While the ICB wants Lloyds to sell more branches than the 600 previously agreed, it doesn’t say how many; and it fails to adequately define the boundaries between retail and other kinds of banking, making it hard to quantify what the cost would be of holding more capital against UK retail subsidiaries. Its account of the crisis is way too unidimensional, though that was probably because of the report’s limited remit rather than any genuine lack of understanding.
On balance, however, the ICB’s proposals would make the banking system more resilient, reduce the risk to taxpayers and won’t, on their own, trigger an exodus of large banks from the City. I have to say that this comes as a relief: radical reform of financial regulation is needed, but it needs to be of the right kind. As recently as a few months ago, it looked as if the ICB was going down the wrong route – so it is good news that it isn’t. Its discussion of co-cos, bail-in bonds, the need for bondholders to bear losses and the role of new bankruptcy procedures, including those already agreed in the 2009 Banking Act, are instructive.

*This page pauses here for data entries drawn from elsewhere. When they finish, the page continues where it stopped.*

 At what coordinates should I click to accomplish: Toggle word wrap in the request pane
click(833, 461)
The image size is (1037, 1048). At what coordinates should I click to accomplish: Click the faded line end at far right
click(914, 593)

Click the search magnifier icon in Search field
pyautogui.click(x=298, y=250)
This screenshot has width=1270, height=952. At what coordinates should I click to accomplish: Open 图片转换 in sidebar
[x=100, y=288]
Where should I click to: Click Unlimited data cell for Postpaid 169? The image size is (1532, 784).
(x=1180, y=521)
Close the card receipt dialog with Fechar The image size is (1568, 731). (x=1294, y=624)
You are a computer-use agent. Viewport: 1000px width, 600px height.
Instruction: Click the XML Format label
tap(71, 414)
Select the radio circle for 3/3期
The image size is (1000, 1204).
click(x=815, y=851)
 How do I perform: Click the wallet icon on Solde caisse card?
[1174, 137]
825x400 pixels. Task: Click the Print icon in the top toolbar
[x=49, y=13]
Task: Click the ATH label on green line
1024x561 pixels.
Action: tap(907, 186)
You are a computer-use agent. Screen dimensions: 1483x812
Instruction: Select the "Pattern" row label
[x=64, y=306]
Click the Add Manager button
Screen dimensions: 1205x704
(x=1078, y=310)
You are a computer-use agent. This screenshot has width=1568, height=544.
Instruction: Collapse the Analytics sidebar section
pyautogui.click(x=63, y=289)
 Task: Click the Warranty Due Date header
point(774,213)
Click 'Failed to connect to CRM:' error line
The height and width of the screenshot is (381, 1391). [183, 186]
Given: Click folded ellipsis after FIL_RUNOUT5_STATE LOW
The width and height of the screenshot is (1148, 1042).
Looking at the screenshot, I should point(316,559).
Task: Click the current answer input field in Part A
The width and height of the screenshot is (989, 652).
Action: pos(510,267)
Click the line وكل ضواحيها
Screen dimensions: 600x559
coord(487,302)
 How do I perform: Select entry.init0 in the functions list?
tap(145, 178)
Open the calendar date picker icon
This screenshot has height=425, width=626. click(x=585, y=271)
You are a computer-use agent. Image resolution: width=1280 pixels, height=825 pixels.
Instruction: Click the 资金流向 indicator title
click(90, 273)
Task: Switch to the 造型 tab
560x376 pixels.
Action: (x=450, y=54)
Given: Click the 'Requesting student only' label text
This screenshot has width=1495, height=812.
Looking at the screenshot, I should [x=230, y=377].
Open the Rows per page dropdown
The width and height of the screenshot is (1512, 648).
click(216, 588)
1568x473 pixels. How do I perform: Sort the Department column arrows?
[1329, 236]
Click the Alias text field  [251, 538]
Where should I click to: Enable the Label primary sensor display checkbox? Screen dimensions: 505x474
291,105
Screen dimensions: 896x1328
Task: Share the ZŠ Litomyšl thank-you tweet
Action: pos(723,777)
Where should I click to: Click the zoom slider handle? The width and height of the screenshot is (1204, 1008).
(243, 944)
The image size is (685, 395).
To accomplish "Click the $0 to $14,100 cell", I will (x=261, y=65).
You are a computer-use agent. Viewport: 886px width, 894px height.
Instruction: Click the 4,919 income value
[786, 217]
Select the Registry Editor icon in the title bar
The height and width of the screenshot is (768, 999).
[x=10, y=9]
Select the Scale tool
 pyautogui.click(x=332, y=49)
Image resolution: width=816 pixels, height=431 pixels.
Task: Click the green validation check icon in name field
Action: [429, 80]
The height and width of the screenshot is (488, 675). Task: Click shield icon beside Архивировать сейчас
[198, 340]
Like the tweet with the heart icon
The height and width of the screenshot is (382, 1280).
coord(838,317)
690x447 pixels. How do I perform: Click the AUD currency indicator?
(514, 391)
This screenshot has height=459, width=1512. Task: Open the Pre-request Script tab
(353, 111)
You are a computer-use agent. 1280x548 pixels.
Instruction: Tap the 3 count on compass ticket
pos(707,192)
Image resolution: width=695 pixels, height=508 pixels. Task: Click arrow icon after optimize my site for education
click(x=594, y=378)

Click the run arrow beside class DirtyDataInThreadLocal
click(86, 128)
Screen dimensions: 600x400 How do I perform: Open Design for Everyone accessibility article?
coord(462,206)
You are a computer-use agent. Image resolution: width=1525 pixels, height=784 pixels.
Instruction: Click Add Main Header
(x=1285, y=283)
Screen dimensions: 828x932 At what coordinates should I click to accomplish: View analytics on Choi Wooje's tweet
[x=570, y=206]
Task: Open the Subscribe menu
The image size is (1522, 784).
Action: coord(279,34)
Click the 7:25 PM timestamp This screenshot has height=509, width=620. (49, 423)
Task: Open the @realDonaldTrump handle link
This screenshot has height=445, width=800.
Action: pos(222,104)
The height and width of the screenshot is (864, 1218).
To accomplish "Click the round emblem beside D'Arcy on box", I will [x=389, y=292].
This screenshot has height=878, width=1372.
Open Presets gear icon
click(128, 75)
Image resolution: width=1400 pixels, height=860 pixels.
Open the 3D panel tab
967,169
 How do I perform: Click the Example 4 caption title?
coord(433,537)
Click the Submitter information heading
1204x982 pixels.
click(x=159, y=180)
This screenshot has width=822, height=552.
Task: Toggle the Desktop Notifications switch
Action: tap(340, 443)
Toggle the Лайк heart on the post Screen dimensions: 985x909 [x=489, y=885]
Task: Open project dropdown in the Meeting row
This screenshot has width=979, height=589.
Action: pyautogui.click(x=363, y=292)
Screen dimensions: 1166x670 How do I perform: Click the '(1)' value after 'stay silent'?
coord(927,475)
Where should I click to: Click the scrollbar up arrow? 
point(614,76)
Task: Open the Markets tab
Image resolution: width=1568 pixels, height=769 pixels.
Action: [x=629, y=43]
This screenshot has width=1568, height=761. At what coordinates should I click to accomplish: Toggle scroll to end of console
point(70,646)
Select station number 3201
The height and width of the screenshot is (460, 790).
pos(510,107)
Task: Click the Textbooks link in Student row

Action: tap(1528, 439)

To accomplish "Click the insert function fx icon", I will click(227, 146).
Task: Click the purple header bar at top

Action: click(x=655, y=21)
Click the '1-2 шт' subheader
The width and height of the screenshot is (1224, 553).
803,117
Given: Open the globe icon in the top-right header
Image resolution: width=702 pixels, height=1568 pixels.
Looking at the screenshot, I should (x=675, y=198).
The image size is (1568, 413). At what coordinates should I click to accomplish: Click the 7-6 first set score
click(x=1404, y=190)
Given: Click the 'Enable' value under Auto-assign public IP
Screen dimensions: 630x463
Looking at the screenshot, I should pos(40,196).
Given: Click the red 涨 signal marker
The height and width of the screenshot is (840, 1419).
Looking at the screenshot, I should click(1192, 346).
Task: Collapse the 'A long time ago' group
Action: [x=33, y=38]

But there are some problems. It is absolutely right to want to improve competition in the retail banking market. But not all of its suggestions are sensible. Moving to full bank account portability is a great idea – it has become easier to switch mobile phone provider ever since customers were able to keep their numbers. The same would be true with bank accounts. The ICB is also right that elevated levels of regulation and capital requirements serve as barriers to entry; it is also clear that much of the extra competition before the crisis was actually unsustainable and created by liquidity-rich, high risk forms of lending (such as those practised by Icelandic banks).
However, the idea that new banks could use other firms’ branches, mooted yesterday, would dilute property rights too much. The ICB’s view that Lloyds should sell more branches is short-sighted: no business will ever trust a deal with the British government again. Lloyds TSB had Gordon Brown’s backing to rescue HBOS; it had been explicitly agreed that competition rules would be waived.
The ICB estimates that the implicit subsidy to large banks thanks to the government’s bail-out guarantee is worth more than £10bn a year. There are no cash transfers from taxpayers – but banks can borrow at a cheaper cost and have an incentive to take more risk. The remedy is to create a ring-fenced subsidiary for UK retail operations with more capital and to introduce living wills and specially tailored bankruptcy procedures. In the event of a problem, the government could rescue the retail operation while allowing the rest of the bank to go bust. The ICB wants to increase the amount of capital held by retail banking subsidiaries from seven per cent to 10 per cent. Banks could withstand a five per cent drop in the value of their assets, rather than 3.5 per cent.
But this reform has an unintended consequence: it guarantees even more firmly than before banks’ retail operations. So the implicit subsidy remains, albeit on a smaller scale, and retail units have an incentive to take more risk. This is silly. It would have made sense at least to consider Europe Economics’ Andrew Lilico’s idea that banks could be made to offer special, 100 per cent gilt-backed, fully secure storage accounts in addition to their regular fractional reserve accounts. Consumers would be able to chose to put their savings in either the storage accounts, which would be backed by the state, or in ordinary bank accounts, which would not be.
Crucially, the ICB’s proposals are clearly designed to ensure that banks would not be better off if they moved their HQ abroad. Anybody operating a retail bank in the UK would have to hold more capital, wherever they are based. This report is hardly perfect – but it certainly won’t kill the City.